Items listed in a dataset:
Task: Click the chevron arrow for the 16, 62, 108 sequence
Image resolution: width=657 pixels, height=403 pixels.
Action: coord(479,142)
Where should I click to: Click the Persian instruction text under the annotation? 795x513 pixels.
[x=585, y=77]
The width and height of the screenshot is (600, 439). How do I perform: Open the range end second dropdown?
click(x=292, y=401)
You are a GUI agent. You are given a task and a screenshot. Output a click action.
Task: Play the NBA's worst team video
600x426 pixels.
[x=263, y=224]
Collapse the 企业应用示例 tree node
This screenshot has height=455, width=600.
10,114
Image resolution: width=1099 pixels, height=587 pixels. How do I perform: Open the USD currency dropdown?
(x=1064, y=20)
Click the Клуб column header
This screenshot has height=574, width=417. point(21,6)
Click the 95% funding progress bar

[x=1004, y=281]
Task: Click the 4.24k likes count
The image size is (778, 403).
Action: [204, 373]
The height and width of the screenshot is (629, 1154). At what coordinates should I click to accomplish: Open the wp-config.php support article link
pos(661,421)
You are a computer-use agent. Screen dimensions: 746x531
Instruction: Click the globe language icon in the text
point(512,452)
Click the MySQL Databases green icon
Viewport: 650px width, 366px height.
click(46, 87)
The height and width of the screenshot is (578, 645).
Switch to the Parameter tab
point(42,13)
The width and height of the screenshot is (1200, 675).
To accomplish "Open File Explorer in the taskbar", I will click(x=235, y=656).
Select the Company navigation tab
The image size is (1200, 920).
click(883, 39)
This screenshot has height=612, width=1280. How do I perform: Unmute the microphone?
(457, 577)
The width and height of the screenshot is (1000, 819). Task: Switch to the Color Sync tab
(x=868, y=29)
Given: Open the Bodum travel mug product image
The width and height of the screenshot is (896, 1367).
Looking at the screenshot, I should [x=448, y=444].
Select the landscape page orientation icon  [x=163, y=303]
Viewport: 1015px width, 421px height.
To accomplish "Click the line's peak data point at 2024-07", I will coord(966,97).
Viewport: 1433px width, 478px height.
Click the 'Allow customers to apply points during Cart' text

> [The task]: Pull from the data each line where the string "agent" turns up.

> [Response to the task]:
You are a GUI agent. You are given a task and a screenshot. Output a click action.
You are a computer-use agent. Screen dimensions: 746x531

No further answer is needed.